→ Document segment

Whether the Applicant is entitled to avail ITC of inward supply of motor vehicles that are used for demonstration purposes?

Held:

The AAR, Telangana, in TSAAR order no. 13 of 2023 held as under:

  • Noted that, Section 17(5) of the Central Goods and Services Tax Act, 2017 (“the CGST Act”) restricts availment of ITC on motor vehicles purchased by a tax payer even though they may be used in the course of furtherance of business. However, this restriction is subjected to certain exceptions based on the purpose of usage.
  • Stated that, to understand the exceptions reference is made to ‘Principles of statutory interpretation’ by Justice G.P Singh “Exception is intended to restrain the enacting clause to particular cases”. Therefore, the particular case which is relevant to the present proceedings is “further supply of such motor vehicles”.
  • Further noted that, the word ‘supply’ as defined under Section 7 of the CGST Act which includes sale, lease, rental, etc. Thus, the exception is made not only for the sale of motor vehicles but for the purpose of lease, rent, etc., wherein there is no immediate transfer of property in goods and such motor vehicle may be capitalized in the books of the purchaser in case of an intention to lease, rent etc.
  • Hence, capitalizing the motor vehicle purchased does not make the tax paid on their purchases ineligible for ITC if there is a further supply of such motor vehicles within the meaning of Section 7 of the CGST Act.
  • Opined that, whether the applicant is eligible for ITC depends on occurrence of a future even i.e., either the retains the vehicle in his work shop as a replacement vehicle or sells such vehicles.
    • Eligible for claiming ITC- If the Applicant is making further supply of such vehicle.
    • Not eligible for claiming ITC- if the Applicant is retaining the vehicle for his workshop as replacement vehicle as mentioned in the sales policy Company.

→ Dataset content
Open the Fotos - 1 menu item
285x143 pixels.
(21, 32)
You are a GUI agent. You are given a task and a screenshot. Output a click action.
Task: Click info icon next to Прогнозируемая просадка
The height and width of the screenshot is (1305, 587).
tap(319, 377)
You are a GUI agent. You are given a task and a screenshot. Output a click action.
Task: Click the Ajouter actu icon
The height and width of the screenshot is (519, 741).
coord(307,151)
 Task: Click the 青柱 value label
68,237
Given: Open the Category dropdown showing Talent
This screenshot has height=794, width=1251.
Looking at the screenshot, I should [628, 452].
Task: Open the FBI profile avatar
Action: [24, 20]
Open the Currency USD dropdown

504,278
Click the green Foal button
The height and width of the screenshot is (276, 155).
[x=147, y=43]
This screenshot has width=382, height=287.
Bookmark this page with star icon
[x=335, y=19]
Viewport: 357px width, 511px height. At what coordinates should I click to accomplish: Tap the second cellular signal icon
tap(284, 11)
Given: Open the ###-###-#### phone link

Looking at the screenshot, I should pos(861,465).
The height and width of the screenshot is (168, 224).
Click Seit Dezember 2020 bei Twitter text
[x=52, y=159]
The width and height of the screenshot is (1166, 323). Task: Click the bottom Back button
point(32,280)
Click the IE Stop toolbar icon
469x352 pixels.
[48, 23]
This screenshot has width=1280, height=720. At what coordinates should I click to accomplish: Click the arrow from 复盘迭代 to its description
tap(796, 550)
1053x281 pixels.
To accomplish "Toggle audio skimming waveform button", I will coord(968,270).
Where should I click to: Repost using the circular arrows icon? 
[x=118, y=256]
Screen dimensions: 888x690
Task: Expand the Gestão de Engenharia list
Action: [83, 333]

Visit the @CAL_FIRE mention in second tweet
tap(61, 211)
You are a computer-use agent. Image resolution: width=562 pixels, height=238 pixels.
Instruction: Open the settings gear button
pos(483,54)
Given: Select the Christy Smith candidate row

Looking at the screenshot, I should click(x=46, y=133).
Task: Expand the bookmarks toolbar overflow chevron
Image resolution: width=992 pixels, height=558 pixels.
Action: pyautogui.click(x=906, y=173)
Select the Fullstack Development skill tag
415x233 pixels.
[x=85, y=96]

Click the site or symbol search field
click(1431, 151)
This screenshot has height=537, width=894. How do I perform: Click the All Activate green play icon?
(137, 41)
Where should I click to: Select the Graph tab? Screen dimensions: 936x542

→ Do this
Transcribe the stretch of the ruling on input tax credit for demonstration vehicles from "The AAR, Telangana, in" through "purpose of usage.", word for word.

→ Correct output
The AAR, Telangana, in TSAAR order no. 13 of 2023 held as under:

  • Noted that, Section 17(5) of the Central Goods and Services Tax Act, 2017 (“the CGST Act”) restricts availment of ITC on motor vehicles purchased by a tax payer even though they may be used in the course of furtherance of business. However, this restriction is subjected to certain exceptions based on the purpose of usage.